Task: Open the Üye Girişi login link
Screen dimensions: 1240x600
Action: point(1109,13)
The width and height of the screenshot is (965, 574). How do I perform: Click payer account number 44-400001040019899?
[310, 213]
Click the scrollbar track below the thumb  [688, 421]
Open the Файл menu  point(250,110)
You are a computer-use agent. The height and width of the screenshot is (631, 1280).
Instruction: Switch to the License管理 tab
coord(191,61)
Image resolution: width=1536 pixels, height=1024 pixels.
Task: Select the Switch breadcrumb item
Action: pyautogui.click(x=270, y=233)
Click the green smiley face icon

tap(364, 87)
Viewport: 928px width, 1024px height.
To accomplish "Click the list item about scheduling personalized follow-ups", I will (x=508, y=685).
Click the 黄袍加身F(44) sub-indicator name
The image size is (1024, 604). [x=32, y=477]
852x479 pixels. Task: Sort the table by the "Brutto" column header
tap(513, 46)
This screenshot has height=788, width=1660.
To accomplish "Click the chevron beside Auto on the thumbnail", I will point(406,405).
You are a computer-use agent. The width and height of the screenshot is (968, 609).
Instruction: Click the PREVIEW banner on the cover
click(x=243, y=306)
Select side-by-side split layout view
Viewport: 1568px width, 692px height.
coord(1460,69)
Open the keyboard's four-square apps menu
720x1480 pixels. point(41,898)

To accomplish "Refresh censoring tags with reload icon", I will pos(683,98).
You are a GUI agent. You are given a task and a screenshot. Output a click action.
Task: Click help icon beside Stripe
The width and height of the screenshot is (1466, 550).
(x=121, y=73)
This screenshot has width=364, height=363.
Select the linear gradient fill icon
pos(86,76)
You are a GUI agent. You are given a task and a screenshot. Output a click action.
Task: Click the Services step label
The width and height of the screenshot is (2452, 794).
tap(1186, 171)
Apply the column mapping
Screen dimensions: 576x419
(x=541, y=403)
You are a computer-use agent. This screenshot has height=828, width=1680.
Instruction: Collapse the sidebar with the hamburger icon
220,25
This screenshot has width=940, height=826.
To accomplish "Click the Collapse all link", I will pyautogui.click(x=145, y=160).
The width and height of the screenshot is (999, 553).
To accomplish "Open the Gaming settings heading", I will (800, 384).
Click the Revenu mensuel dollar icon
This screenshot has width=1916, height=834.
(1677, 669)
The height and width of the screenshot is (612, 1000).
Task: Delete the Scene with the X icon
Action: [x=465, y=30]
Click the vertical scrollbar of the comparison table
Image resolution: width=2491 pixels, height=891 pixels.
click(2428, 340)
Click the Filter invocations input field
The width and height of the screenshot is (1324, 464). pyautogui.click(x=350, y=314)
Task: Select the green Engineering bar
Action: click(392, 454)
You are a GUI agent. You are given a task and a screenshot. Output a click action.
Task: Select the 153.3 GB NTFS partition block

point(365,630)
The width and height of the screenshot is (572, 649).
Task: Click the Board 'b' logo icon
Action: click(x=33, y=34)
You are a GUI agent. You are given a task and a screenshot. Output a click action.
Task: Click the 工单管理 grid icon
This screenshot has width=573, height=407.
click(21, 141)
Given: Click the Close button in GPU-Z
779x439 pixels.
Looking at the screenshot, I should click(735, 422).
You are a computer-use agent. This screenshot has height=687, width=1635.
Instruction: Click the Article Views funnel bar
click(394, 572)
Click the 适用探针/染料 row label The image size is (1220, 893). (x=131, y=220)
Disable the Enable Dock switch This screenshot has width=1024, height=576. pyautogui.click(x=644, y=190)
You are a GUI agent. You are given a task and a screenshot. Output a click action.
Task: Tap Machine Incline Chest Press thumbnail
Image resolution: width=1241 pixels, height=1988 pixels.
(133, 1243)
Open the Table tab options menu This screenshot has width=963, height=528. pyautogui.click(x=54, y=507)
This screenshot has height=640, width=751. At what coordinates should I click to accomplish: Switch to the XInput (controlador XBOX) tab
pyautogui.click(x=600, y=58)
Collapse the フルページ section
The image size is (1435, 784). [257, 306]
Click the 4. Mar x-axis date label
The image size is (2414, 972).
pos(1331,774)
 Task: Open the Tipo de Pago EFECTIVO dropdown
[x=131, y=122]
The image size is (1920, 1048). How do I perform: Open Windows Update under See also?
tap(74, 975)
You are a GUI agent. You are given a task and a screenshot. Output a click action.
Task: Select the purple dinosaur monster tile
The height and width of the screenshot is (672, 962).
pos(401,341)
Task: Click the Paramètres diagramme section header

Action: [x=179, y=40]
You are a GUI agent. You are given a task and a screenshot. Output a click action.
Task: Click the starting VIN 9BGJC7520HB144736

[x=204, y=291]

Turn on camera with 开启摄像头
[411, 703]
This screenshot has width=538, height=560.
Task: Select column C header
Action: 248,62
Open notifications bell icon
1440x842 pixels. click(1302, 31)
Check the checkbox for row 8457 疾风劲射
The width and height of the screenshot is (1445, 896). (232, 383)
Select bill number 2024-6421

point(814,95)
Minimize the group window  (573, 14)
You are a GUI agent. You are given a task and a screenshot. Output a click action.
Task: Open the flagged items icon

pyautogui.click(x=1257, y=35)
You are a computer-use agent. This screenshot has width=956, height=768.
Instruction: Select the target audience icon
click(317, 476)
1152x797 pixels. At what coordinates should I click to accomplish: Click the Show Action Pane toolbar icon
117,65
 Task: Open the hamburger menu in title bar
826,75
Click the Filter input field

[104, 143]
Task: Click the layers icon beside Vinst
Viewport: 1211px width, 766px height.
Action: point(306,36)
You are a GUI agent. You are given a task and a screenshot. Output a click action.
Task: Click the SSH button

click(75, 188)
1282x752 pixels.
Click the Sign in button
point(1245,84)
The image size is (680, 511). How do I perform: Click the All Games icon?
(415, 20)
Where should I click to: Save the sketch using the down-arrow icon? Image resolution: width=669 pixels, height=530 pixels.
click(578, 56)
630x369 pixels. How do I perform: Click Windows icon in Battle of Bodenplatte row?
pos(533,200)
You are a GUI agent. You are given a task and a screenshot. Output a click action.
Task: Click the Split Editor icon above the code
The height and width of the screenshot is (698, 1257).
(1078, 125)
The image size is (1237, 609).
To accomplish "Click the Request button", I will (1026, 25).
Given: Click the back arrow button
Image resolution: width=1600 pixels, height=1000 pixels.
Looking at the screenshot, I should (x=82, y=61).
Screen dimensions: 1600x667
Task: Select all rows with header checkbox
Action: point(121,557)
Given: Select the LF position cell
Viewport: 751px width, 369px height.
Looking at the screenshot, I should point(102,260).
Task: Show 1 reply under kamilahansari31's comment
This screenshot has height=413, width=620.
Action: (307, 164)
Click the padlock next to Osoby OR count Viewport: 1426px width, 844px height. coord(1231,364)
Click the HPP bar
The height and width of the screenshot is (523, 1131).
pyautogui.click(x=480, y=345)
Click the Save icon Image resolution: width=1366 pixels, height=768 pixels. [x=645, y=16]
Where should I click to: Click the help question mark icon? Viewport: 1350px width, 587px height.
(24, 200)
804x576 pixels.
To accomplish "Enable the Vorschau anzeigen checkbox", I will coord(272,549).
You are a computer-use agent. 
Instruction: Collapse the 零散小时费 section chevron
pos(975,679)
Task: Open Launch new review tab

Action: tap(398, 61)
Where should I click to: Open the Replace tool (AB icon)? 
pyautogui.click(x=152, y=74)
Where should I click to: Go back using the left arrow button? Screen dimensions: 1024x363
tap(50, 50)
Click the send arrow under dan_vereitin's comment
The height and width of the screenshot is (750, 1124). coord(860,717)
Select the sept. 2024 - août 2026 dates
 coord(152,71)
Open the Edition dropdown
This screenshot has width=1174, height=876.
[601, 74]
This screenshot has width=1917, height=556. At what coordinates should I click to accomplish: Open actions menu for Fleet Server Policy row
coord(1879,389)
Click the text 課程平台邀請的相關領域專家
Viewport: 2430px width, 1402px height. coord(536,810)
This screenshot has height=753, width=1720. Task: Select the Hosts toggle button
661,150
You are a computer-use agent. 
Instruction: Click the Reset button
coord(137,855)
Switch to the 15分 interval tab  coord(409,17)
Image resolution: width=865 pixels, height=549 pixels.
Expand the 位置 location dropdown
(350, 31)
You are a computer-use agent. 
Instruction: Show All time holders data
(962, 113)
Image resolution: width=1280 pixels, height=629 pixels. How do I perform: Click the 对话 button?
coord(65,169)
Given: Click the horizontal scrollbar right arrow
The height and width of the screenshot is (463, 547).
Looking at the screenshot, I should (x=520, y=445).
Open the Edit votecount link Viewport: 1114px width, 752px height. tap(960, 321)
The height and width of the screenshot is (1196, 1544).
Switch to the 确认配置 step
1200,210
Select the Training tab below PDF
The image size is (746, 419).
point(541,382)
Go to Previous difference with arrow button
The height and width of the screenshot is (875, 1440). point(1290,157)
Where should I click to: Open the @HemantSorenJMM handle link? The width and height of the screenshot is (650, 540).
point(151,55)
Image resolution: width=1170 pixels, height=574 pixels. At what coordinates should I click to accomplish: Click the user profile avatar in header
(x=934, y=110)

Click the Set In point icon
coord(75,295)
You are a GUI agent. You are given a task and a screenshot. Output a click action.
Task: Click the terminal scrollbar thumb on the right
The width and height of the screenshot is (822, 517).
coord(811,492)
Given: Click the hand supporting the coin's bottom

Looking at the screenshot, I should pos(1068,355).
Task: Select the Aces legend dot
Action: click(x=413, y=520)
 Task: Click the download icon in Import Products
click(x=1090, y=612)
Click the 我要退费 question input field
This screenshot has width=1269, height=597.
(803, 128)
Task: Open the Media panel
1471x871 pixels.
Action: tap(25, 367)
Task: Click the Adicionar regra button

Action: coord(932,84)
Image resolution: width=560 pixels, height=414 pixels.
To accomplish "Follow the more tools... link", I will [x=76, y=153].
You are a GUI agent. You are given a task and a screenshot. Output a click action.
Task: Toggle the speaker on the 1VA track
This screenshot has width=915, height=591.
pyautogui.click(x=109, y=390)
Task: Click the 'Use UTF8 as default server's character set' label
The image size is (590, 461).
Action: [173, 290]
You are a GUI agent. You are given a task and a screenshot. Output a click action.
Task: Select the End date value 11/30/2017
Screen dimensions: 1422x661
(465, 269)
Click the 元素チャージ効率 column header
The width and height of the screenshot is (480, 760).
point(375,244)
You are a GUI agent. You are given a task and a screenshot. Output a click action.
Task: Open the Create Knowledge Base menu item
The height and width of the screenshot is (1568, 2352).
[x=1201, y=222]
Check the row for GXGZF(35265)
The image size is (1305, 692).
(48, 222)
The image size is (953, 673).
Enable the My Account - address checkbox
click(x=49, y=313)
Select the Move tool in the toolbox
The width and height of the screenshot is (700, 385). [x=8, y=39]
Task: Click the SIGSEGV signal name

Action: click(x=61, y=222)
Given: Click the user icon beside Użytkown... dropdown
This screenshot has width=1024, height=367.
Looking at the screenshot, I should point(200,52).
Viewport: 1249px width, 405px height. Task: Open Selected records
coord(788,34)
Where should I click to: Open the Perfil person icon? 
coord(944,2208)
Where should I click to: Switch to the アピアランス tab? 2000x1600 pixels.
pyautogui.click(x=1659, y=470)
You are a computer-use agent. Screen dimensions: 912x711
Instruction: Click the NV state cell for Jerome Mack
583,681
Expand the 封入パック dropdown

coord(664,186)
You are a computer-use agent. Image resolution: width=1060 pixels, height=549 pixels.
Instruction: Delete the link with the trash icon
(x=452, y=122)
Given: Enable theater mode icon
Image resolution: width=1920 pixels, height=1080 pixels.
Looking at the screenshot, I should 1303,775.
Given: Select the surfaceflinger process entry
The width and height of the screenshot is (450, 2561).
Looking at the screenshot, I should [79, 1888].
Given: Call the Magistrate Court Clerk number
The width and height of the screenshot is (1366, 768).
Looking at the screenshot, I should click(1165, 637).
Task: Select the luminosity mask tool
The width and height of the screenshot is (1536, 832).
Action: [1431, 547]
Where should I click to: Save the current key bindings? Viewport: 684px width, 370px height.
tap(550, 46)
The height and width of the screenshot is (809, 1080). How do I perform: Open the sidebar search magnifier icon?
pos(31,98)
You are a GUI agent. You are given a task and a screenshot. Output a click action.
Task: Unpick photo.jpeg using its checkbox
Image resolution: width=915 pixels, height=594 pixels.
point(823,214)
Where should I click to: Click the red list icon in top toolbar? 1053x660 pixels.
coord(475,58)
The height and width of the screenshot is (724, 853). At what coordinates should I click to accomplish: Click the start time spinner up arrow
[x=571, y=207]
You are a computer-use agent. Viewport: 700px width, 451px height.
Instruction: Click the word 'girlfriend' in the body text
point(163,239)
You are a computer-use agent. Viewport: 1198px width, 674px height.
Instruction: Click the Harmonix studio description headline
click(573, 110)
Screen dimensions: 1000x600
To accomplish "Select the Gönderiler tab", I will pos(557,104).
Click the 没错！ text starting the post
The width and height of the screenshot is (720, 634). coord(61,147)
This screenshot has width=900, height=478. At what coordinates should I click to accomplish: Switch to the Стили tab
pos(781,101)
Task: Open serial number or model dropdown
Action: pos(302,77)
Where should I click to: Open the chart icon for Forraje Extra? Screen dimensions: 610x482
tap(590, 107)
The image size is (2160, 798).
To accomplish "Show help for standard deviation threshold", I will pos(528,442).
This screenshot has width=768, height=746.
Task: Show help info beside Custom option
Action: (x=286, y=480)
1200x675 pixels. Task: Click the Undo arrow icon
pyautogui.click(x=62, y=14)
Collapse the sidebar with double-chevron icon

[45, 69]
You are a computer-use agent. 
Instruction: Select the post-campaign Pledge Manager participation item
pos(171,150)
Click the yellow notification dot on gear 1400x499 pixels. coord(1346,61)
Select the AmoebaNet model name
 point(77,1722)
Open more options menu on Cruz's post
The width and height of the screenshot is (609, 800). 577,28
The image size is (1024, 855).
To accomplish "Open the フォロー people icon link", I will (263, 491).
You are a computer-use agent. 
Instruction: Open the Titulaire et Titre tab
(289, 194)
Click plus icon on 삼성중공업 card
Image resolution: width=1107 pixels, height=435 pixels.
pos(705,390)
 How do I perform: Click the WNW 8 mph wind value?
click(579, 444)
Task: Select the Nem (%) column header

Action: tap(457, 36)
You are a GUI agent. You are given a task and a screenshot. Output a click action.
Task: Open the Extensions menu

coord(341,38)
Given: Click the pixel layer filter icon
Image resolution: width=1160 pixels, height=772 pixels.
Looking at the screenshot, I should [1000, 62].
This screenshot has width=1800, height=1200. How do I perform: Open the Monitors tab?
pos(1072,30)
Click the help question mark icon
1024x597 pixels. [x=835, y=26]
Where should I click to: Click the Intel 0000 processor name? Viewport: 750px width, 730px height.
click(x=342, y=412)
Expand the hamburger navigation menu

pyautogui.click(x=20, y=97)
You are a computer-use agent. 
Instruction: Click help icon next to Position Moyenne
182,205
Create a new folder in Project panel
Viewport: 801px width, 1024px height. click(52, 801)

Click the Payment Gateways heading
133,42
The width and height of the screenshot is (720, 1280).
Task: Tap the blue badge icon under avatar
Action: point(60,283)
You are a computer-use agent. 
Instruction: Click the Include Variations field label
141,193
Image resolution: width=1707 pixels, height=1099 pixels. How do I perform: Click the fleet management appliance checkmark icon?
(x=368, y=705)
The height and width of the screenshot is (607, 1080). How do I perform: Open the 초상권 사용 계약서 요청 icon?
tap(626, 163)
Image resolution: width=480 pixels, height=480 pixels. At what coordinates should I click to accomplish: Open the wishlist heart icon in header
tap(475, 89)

+---+

Across all the records, find the lines containing the word "right" and reproduce each one.

_SOLUTION BELOW_
Given: Click the horizontal scrollbar right arrow
Task: Click the terminal scrollbar thumb on the right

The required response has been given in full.